A love of animals, combined with a limited understanding of ecology, is possibly one of the root causes of many vitriolic debates about wildlife conservation. My teenager would call it a clap-back battle – a mud-slinging contest by camouflaged keyboard ninjas on social media. Some of the topics that incite these debates include elephant culling, trophy hunting, and alien invasive species extermination (especially if the species is a ‘cute’ mammal). I will attempt to unpack two of these topics affecting biodiversity conservation in southern Africa: trophy hunting and elephant management.
Trophy hunting and the Dunning-Kruger effect
The narrative around trophy hunting is driven by equally vociferous pro- and anti-hunting activists on social and traditional media. Meanwhile, economic and ecological statistics are hidden in scientific journals alongside thousands of unrelated writings.
A group of scientists from the University of Reading in the UK randomly selected 500 social media posts about the trophy hunting debate. They found that 350 of these opposed trophy hunting, and only 22 advocated for it. The other 128 either had a neutral view or their stance could not be determined. The general tone was unsurprisingly classified by the scientists as hostile, while 7% of the posts were classified as abusive. The posts were largely considered to be unproductive in terms of exchanging ideas and opinions. They further characterised four archetypes opposing trophy hunting: the activist, the condemner, the objector, and the scientist. Only the objector and the scientist allowed for any form of productive discussion.
The problem with social media is that information is provided in snippets of around 20 words, making it easy to retain in memory. If a reader were to digest the first 10 social media posts in the example above, it is quite likely that they would feel supremely confident about the “facts" presented, especially the persuasive ones. This leads them to steadily climb up “Mount Stupid".
Let me explain what I mean by Mount Stupid.
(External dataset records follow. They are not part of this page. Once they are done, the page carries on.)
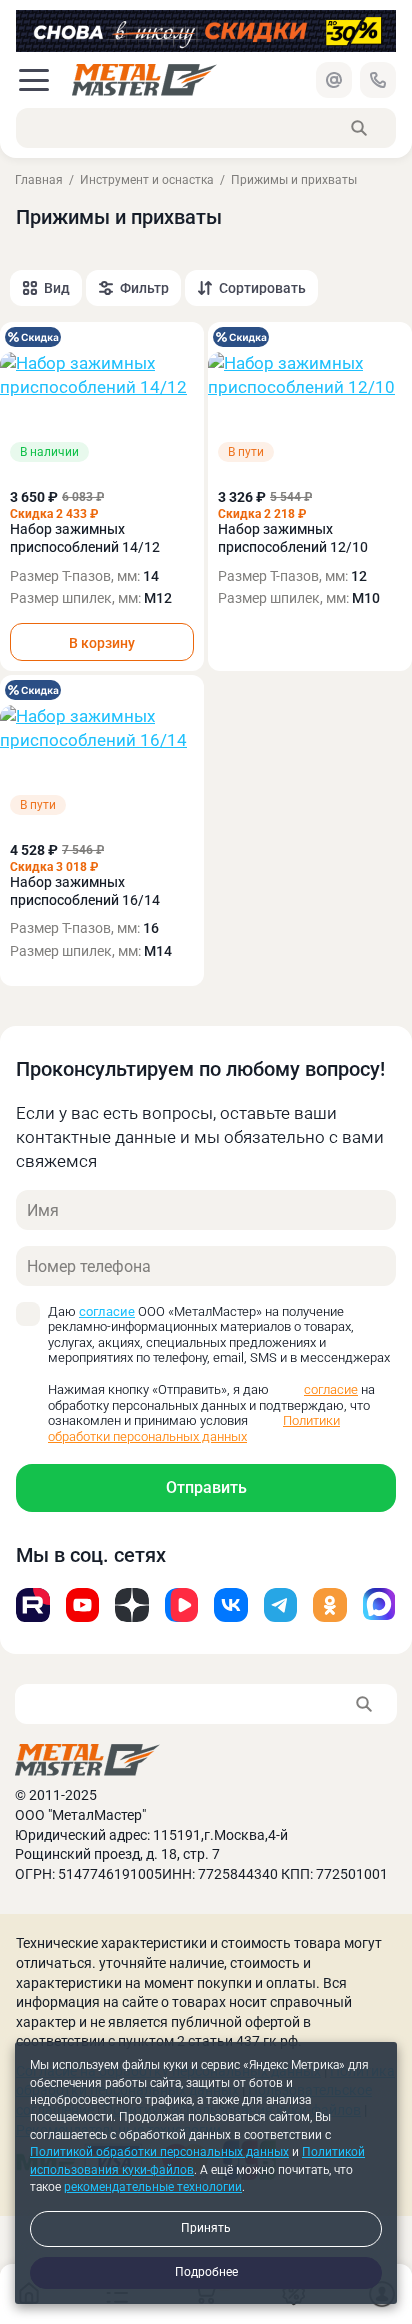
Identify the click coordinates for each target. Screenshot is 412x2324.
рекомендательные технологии (153, 2187)
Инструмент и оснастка (147, 180)
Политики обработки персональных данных (194, 1428)
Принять (206, 2228)
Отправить (206, 1487)
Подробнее (206, 2272)
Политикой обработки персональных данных (159, 2152)
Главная (39, 180)
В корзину (102, 643)
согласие (107, 1311)
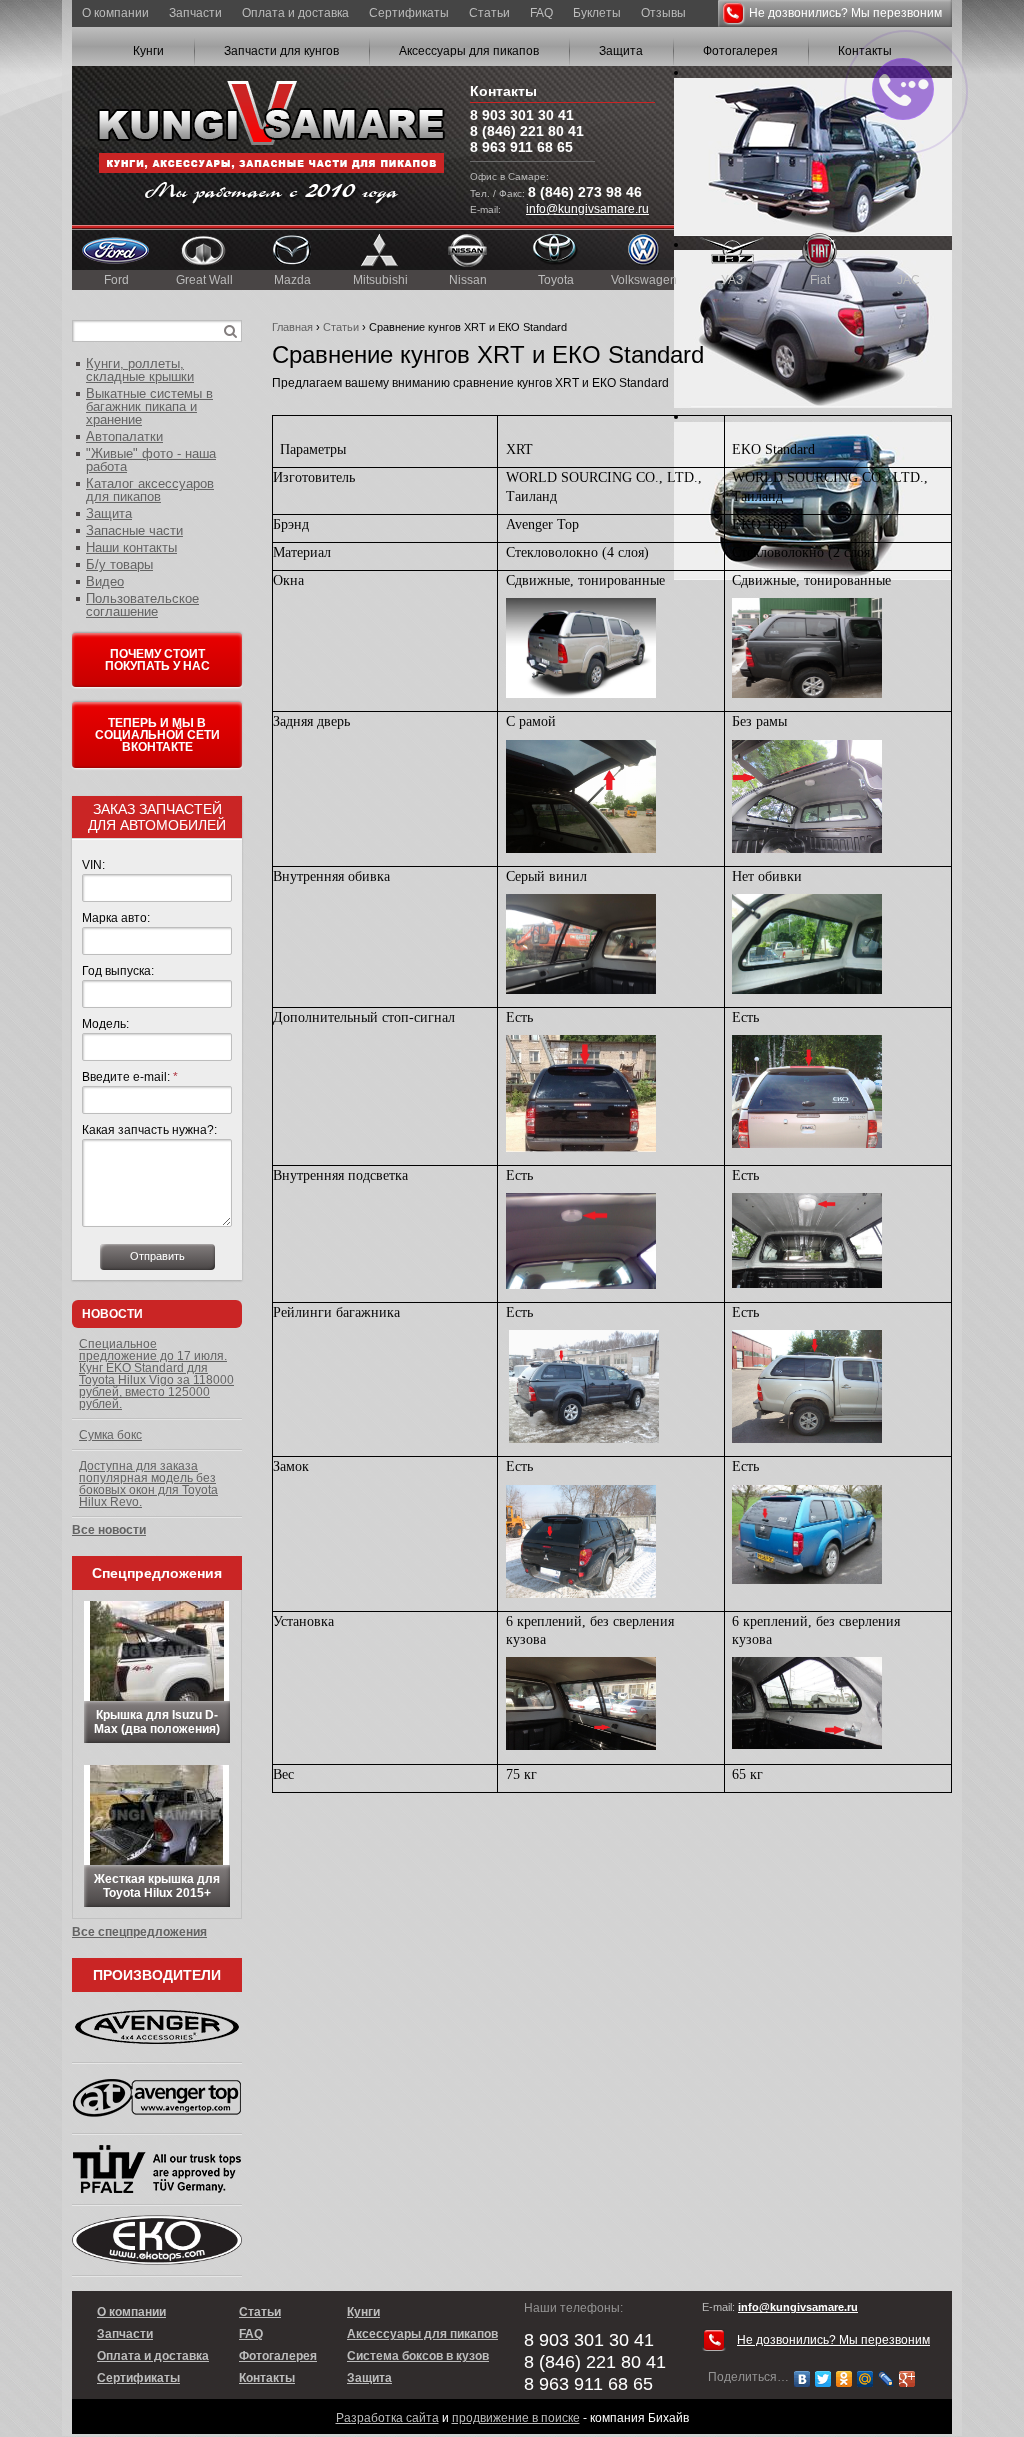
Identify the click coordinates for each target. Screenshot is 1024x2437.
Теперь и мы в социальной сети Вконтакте (157, 735)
In 2011, two scholars of psychology – David Dunning and Justin Kruger – published their research on why people with little knowledge or competence in a particular subject are overconfident in their understanding of that subject. Their resulting graph (see below) is now known as the Dunning-Kruger effect.
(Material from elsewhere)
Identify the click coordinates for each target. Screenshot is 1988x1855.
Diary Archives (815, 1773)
The Dunning-Kruger model shows that as we move from no knowledge to a little knowledge, there is a dramatic rise in our confidence: we think that we have mastered the subject and therefore form a strong opinion. As we educate ourselves further, however, our confidence tumbles down the mountain, reaching the “Valley of Despair". Here we discover the complexity and nuance of the subject and start to realise that we know very little. Often, the scientist is clawing his or her way out of the valley, somewhere towards the “Slope of Enlightenment", but their confidence is nowhere near that of those left behind on the crest of Mount Stupid. Without trying to gain more knowledge on the subject, those on the mountain are seldom budged.
From the anti-hunter's mountaintop, it is overwhelmingly evident that the hunter poses a threat to the animal, and its demise will result in the loss of a sentient being to the earth, likely threatening the species with extinction. The act is savage and cruel, equal to murder. It is equally clear from the hunter's mountain that hunting is a sport that is good for conservation and economics and that the opposing view is elitist, idealistic, and even neocolonial.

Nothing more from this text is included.